> **YOUR TASK**
Present the following entries again, word for word and in full.

> **RECORD EXTRACTS**
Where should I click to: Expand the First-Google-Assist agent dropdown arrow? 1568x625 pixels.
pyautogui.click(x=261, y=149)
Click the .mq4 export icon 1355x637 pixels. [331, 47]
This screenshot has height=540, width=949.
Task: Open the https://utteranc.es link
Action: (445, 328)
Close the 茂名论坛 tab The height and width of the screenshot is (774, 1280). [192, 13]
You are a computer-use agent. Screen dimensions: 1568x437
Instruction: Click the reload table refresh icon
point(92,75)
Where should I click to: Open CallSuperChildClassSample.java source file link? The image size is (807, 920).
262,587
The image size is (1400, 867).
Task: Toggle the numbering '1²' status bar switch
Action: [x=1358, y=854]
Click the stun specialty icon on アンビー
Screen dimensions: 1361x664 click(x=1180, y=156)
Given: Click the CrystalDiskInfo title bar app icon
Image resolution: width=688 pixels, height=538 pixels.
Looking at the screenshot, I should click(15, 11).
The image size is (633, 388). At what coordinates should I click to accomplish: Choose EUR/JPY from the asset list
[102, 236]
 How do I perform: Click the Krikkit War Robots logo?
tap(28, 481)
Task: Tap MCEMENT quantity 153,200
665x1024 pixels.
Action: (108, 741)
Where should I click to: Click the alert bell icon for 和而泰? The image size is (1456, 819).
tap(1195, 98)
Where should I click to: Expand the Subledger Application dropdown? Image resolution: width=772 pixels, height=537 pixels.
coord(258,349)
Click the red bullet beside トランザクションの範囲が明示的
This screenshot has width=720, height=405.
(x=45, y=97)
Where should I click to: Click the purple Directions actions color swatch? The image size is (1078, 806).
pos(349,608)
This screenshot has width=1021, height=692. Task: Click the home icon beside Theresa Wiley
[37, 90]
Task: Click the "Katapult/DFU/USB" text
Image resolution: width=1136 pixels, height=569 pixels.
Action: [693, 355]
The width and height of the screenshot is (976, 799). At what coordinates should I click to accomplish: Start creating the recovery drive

> **RESULT OF THIS TASK**
Where should I click to: Expand the First-Google-Assist agent dropdown arrow? 1568x625 pixels.
pyautogui.click(x=261, y=149)
Click the .mq4 export icon 1355x637 pixels. [331, 47]
This screenshot has height=540, width=949.
Task: Open the https://utteranc.es link
Action: (445, 328)
Close the 茂名论坛 tab The height and width of the screenshot is (774, 1280). [192, 13]
You are a computer-use agent. Screen dimensions: 1568x437
Instruction: Click the reload table refresh icon
point(92,75)
Where should I click to: Open CallSuperChildClassSample.java source file link? The image size is (807, 920).
262,587
The image size is (1400, 867).
Task: Toggle the numbering '1²' status bar switch
Action: [x=1358, y=854]
Click the stun specialty icon on アンビー
Screen dimensions: 1361x664 click(x=1180, y=156)
Given: Click the CrystalDiskInfo title bar app icon
Image resolution: width=688 pixels, height=538 pixels.
Looking at the screenshot, I should click(15, 11).
The image size is (633, 388). At what coordinates should I click to accomplish: Choose EUR/JPY from the asset list
[102, 236]
 How do I perform: Click the Krikkit War Robots logo?
tap(28, 481)
Task: Tap MCEMENT quantity 153,200
665x1024 pixels.
Action: (108, 741)
Where should I click to: Click the alert bell icon for 和而泰? The image size is (1456, 819).
tap(1195, 98)
Where should I click to: Expand the Subledger Application dropdown? Image resolution: width=772 pixels, height=537 pixels.
coord(258,349)
Click the red bullet beside トランザクションの範囲が明示的
This screenshot has width=720, height=405.
(x=45, y=97)
Where should I click to: Click the purple Directions actions color swatch? The image size is (1078, 806).
pos(349,608)
This screenshot has width=1021, height=692. Task: Click the home icon beside Theresa Wiley
[37, 90]
Task: Click the "Katapult/DFU/USB" text
Image resolution: width=1136 pixels, height=569 pixels.
Action: [693, 355]
The width and height of the screenshot is (976, 799). At what coordinates should I click to accomplish: Start creating the recovery drive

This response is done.